Stable Diffusion SDXL 1.0, a product of Stability AI, is a groundbreaking development in the realm of image generation. It's a quantum leap from its predecessor, Stable Diffusion 1.5 and 2.1, boasting superior advancements in image and facial composition. This revolutionary tool leverages a latent diffusion model for text-to-image synthesis, rendering it an essential asset in the visual arts landscape in 2023. The real magic lies in its ability to create descriptive images from succinct prompts and generate words within images, setting a new standard for AI-generated visuals.
In terms of its technical architecture, SDXL deploys a larger UNet backbone, housing more attention blocks and an extended cross-attention context, thanks to its second text encoder. SDXL operates a mixture-of-experts pipeline for latent diffusion. It first uses the base model to generate noisy latents, which are then refined for the final denoising steps. SDXL also employs a two-stage pipeline with a high-resolution model, applying a technique called SDEdit, or "img2img", to the latents generated from the base model, a process that enhances the quality of the output image but may take a bit more time. It was trained at 1024x1024 resolution images vs. 512x512 for SD 1.5 version.
It outperforms its predecessors and stands tall among current state-of-the-art image generators. The model exhibits significant improvements in visual fidelity, rendering stunning visuals and realistic aesthetics. The introduction of a refinement model has been a game-changer, improving the quality of the output generated by SDXL. The training on multiple aspect ratios contributes to the versatility of SDXL, making it a preferred tool in diverse visual settings.

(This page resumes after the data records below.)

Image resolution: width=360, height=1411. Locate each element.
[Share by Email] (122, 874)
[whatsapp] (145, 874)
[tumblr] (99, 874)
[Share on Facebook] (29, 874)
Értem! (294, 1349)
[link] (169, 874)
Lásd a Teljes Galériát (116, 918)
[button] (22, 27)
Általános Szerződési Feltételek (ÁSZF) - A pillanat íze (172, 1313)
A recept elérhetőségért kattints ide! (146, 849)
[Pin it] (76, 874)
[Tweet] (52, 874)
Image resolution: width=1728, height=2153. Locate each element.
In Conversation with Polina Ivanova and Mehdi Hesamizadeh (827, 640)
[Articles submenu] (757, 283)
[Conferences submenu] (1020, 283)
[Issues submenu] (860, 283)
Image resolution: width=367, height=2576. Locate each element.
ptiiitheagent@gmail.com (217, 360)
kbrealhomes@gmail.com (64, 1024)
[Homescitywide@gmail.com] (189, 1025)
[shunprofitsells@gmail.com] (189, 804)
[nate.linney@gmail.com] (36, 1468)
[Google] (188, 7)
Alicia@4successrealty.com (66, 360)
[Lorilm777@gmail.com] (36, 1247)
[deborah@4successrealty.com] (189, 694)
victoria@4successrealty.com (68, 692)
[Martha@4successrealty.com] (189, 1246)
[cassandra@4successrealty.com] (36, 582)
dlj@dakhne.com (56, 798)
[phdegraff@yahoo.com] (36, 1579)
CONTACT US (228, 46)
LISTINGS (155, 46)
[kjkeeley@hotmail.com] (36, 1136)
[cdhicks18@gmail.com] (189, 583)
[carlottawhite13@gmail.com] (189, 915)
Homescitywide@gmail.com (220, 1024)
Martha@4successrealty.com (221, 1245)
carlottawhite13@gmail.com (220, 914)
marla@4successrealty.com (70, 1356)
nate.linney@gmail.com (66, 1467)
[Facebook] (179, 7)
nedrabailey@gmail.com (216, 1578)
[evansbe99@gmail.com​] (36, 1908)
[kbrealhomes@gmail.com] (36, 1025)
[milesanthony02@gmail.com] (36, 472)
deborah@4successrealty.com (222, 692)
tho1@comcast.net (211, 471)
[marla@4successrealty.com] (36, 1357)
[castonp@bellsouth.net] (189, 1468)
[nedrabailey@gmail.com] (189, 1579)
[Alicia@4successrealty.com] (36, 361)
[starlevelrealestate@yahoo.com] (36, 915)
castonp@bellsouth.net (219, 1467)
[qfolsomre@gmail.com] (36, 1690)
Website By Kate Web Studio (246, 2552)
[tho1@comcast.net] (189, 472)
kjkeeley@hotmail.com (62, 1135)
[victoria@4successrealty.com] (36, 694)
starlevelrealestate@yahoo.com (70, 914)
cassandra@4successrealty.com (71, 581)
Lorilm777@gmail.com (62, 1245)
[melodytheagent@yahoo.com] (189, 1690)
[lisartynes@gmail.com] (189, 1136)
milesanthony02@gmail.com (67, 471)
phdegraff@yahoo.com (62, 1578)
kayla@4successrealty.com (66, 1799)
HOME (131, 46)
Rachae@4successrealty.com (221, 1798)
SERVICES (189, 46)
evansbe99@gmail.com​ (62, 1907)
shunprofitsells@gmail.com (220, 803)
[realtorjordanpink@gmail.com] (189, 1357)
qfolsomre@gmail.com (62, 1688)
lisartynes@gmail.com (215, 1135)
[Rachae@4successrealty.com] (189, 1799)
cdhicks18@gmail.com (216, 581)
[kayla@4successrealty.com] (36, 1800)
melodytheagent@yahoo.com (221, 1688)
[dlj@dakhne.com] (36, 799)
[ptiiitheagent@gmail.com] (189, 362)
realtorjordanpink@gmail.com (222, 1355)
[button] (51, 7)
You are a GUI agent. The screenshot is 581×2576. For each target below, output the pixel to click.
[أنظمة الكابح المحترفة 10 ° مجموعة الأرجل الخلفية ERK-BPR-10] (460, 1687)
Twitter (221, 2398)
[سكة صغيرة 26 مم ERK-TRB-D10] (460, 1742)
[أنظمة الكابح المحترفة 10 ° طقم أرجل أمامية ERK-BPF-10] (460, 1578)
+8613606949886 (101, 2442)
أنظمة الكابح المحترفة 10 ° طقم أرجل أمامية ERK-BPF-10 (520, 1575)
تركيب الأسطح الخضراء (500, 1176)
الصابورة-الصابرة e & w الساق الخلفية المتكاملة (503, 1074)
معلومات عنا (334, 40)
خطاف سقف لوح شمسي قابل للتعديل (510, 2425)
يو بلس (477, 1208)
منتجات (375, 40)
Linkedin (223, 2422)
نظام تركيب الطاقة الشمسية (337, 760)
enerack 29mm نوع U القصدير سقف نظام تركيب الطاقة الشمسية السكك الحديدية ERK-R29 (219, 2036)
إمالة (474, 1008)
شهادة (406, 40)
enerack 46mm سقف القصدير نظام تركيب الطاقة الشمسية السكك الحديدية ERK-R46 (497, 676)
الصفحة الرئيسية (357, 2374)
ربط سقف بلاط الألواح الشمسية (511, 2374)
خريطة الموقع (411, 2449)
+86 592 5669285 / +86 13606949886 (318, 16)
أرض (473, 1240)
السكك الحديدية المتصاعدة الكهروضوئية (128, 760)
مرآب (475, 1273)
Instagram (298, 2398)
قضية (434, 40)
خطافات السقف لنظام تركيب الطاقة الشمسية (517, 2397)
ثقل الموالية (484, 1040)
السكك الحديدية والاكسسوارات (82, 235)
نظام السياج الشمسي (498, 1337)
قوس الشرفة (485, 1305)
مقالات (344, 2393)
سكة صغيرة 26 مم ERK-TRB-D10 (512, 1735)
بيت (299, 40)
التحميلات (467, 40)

Art and Design: Create stunning visuals and graphics for digital media.
Marketing and Advertising: Generate attention-grabbing imagery for campaigns.
Entertainment and Gaming: Develop detailed graphics for video games and interactive content.
Education: Simplify complex concepts with easy-to-understand visuals.
Research: Visualize data and research findings for better comprehension.
As for licensing, the Stable Diffusion SDXL 1.0 operates under the OpenRail++ license. While not traditionally classified as open source, this license is comprehensive and accommodative for a wide variety of uses. It allows for the distribution, sublicensing, and commercial utilization of the model, thereby promoting its widespread adoption. This makes it a versatile tool, encouraging innovation while upholding the rights of the creators.